Write the listing out again, exactly as it reads below.
........
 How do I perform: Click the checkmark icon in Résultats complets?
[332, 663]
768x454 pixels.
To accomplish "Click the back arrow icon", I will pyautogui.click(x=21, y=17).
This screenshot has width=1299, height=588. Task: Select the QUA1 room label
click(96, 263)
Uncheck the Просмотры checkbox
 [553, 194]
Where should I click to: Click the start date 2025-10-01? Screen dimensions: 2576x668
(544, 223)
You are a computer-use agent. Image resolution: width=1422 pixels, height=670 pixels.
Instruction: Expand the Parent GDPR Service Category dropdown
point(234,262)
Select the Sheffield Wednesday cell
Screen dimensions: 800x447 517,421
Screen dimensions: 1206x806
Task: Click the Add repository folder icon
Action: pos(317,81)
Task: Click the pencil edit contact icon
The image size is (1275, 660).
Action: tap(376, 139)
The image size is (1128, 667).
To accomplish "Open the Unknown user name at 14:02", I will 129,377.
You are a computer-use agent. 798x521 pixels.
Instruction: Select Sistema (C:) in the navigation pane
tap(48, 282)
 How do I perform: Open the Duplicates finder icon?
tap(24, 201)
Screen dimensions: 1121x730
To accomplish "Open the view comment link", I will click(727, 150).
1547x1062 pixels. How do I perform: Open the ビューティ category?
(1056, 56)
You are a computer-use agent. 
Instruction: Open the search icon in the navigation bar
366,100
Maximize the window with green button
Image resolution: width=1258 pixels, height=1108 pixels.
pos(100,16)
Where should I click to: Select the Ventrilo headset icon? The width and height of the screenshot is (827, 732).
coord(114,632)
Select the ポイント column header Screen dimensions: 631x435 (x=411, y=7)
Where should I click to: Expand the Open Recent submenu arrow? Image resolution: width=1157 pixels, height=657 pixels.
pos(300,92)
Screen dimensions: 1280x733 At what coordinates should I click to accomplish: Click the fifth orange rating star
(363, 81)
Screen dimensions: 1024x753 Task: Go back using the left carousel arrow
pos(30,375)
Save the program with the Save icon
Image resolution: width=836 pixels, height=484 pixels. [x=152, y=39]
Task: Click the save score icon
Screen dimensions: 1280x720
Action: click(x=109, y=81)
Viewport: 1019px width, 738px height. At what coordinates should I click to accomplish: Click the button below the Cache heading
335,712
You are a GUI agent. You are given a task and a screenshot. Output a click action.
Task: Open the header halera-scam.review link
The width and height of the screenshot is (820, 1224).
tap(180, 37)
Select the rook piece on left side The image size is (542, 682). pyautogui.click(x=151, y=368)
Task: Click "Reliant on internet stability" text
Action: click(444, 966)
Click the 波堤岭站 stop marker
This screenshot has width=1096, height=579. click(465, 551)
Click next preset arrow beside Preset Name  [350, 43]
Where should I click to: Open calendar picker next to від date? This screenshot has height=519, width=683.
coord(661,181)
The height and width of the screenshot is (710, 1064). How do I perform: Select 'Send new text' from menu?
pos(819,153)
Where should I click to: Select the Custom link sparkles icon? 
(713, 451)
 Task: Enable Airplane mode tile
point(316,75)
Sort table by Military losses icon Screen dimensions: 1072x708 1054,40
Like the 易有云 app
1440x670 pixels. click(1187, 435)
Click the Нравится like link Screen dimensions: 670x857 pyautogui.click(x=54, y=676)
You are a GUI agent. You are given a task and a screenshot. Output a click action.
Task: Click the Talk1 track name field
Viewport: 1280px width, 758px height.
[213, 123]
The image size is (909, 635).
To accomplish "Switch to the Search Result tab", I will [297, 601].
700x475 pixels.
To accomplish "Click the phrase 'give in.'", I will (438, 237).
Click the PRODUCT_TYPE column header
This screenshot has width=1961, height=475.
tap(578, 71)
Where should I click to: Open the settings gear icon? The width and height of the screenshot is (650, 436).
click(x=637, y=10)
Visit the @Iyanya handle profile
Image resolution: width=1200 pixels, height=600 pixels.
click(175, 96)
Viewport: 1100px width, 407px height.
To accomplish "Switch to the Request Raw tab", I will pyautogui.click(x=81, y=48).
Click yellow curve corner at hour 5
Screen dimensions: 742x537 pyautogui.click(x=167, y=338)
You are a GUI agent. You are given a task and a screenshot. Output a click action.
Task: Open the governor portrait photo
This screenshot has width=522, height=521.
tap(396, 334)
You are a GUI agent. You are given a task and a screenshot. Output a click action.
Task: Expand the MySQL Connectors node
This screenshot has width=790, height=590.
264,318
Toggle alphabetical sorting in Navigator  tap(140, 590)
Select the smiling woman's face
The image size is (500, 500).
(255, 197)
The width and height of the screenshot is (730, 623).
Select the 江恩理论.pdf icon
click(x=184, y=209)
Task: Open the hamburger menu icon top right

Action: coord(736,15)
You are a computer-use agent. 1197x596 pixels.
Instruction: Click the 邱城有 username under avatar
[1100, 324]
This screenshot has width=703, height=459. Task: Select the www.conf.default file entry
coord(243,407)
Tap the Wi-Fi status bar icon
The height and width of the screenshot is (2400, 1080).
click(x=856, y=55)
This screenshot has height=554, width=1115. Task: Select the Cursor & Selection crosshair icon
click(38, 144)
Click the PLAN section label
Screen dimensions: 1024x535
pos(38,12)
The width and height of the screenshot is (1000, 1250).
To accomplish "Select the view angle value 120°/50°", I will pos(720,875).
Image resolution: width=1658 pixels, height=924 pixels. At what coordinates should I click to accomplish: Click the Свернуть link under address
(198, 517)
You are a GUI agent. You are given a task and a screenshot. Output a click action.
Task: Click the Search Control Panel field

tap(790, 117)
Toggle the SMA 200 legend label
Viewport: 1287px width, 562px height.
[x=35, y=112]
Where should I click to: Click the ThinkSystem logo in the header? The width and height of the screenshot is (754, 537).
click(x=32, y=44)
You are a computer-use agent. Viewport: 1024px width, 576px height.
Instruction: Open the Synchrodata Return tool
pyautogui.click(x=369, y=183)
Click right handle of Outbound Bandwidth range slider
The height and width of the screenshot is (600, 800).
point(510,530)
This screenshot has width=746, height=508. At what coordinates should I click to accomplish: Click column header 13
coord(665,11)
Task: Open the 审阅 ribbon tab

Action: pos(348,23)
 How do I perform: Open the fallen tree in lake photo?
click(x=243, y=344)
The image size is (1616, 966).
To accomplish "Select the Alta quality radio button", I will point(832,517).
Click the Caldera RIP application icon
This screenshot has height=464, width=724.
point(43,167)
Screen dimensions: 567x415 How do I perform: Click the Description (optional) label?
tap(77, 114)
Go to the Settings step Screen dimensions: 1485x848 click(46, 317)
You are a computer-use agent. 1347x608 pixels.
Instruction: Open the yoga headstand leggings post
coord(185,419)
........
— Exercise response —
 How do I perform: Click the checkmark icon in Résultats complets?
[332, 663]
768x454 pixels.
To accomplish "Click the back arrow icon", I will pyautogui.click(x=21, y=17).
This screenshot has width=1299, height=588. Task: Select the QUA1 room label
click(96, 263)
Uncheck the Просмотры checkbox
 [553, 194]
Where should I click to: Click the start date 2025-10-01? Screen dimensions: 2576x668
(544, 223)
You are a computer-use agent. Image resolution: width=1422 pixels, height=670 pixels.
Instruction: Expand the Parent GDPR Service Category dropdown
point(234,262)
Select the Sheffield Wednesday cell
Screen dimensions: 800x447 517,421
Screen dimensions: 1206x806
Task: Click the Add repository folder icon
Action: pos(317,81)
Task: Click the pencil edit contact icon
The image size is (1275, 660).
Action: tap(376, 139)
The image size is (1128, 667).
To accomplish "Open the Unknown user name at 14:02", I will 129,377.
You are a computer-use agent. 798x521 pixels.
Instruction: Select Sistema (C:) in the navigation pane
tap(48, 282)
 How do I perform: Open the Duplicates finder icon?
tap(24, 201)
Screen dimensions: 1121x730
To accomplish "Open the view comment link", I will click(727, 150).
1547x1062 pixels. How do I perform: Open the ビューティ category?
(1056, 56)
You are a computer-use agent. 
Instruction: Open the search icon in the navigation bar
366,100
Maximize the window with green button
Image resolution: width=1258 pixels, height=1108 pixels.
pos(100,16)
Where should I click to: Select the Ventrilo headset icon? The width and height of the screenshot is (827, 732).
coord(114,632)
Select the ポイント column header Screen dimensions: 631x435 (x=411, y=7)
Where should I click to: Expand the Open Recent submenu arrow? Image resolution: width=1157 pixels, height=657 pixels.
pos(300,92)
Screen dimensions: 1280x733 At what coordinates should I click to accomplish: Click the fifth orange rating star
(363, 81)
Screen dimensions: 1024x753 Task: Go back using the left carousel arrow
pos(30,375)
Save the program with the Save icon
Image resolution: width=836 pixels, height=484 pixels. [x=152, y=39]
Task: Click the save score icon
Screen dimensions: 1280x720
Action: click(x=109, y=81)
Viewport: 1019px width, 738px height. At what coordinates should I click to accomplish: Click the button below the Cache heading
335,712
You are a GUI agent. You are given a task and a screenshot. Output a click action.
Task: Open the header halera-scam.review link
The width and height of the screenshot is (820, 1224).
tap(180, 37)
Select the rook piece on left side The image size is (542, 682). pyautogui.click(x=151, y=368)
Task: Click "Reliant on internet stability" text
Action: click(444, 966)
Click the 波堤岭站 stop marker
This screenshot has width=1096, height=579. click(465, 551)
Click next preset arrow beside Preset Name  [350, 43]
Where should I click to: Open calendar picker next to від date? This screenshot has height=519, width=683.
coord(661,181)
The height and width of the screenshot is (710, 1064). How do I perform: Select 'Send new text' from menu?
pos(819,153)
Where should I click to: Select the Custom link sparkles icon? 
(713, 451)
 Task: Enable Airplane mode tile
point(316,75)
Sort table by Military losses icon Screen dimensions: 1072x708 1054,40
Like the 易有云 app
1440x670 pixels. click(1187, 435)
Click the Нравится like link Screen dimensions: 670x857 pyautogui.click(x=54, y=676)
You are a GUI agent. You are given a task and a screenshot. Output a click action.
Task: Click the Talk1 track name field
Viewport: 1280px width, 758px height.
[213, 123]
The image size is (909, 635).
To accomplish "Switch to the Search Result tab", I will [297, 601].
700x475 pixels.
To accomplish "Click the phrase 'give in.'", I will (438, 237).
Click the PRODUCT_TYPE column header
This screenshot has width=1961, height=475.
tap(578, 71)
Where should I click to: Open the settings gear icon? The width and height of the screenshot is (650, 436).
click(x=637, y=10)
Visit the @Iyanya handle profile
Image resolution: width=1200 pixels, height=600 pixels.
click(175, 96)
Viewport: 1100px width, 407px height.
To accomplish "Switch to the Request Raw tab", I will pyautogui.click(x=81, y=48).
Click yellow curve corner at hour 5
Screen dimensions: 742x537 pyautogui.click(x=167, y=338)
You are a GUI agent. You are given a task and a screenshot. Output a click action.
Task: Open the governor portrait photo
This screenshot has width=522, height=521.
tap(396, 334)
You are a GUI agent. You are given a task and a screenshot. Output a click action.
Task: Expand the MySQL Connectors node
This screenshot has width=790, height=590.
264,318
Toggle alphabetical sorting in Navigator  tap(140, 590)
Select the smiling woman's face
The image size is (500, 500).
(255, 197)
The width and height of the screenshot is (730, 623).
Select the 江恩理论.pdf icon
click(x=184, y=209)
Task: Open the hamburger menu icon top right

Action: coord(736,15)
You are a computer-use agent. 1197x596 pixels.
Instruction: Click the 邱城有 username under avatar
[1100, 324]
This screenshot has width=703, height=459. Task: Select the www.conf.default file entry
coord(243,407)
Tap the Wi-Fi status bar icon
The height and width of the screenshot is (2400, 1080).
click(x=856, y=55)
This screenshot has height=554, width=1115. Task: Select the Cursor & Selection crosshair icon
click(38, 144)
Click the PLAN section label
Screen dimensions: 1024x535
pos(38,12)
The width and height of the screenshot is (1000, 1250).
To accomplish "Select the view angle value 120°/50°", I will pos(720,875).
Image resolution: width=1658 pixels, height=924 pixels. At what coordinates should I click to accomplish: Click the Свернуть link under address
(198, 517)
You are a GUI agent. You are given a task and a screenshot. Output a click action.
Task: Click the Search Control Panel field

tap(790, 117)
Toggle the SMA 200 legend label
Viewport: 1287px width, 562px height.
[x=35, y=112]
Where should I click to: Click the ThinkSystem logo in the header? The width and height of the screenshot is (754, 537).
click(x=32, y=44)
You are a computer-use agent. Viewport: 1024px width, 576px height.
Instruction: Open the Synchrodata Return tool
pyautogui.click(x=369, y=183)
Click right handle of Outbound Bandwidth range slider
The height and width of the screenshot is (600, 800).
point(510,530)
This screenshot has width=746, height=508. At what coordinates should I click to accomplish: Click column header 13
coord(665,11)
Task: Open the 审阅 ribbon tab

Action: pos(348,23)
 How do I perform: Open the fallen tree in lake photo?
click(x=243, y=344)
The image size is (1616, 966).
To accomplish "Select the Alta quality radio button", I will point(832,517).
Click the Caldera RIP application icon
This screenshot has height=464, width=724.
point(43,167)
Screen dimensions: 567x415 How do I perform: Click the Description (optional) label?
tap(77, 114)
Go to the Settings step Screen dimensions: 1485x848 click(46, 317)
You are a computer-use agent. 1347x608 pixels.
Instruction: Open the yoga headstand leggings post
coord(185,419)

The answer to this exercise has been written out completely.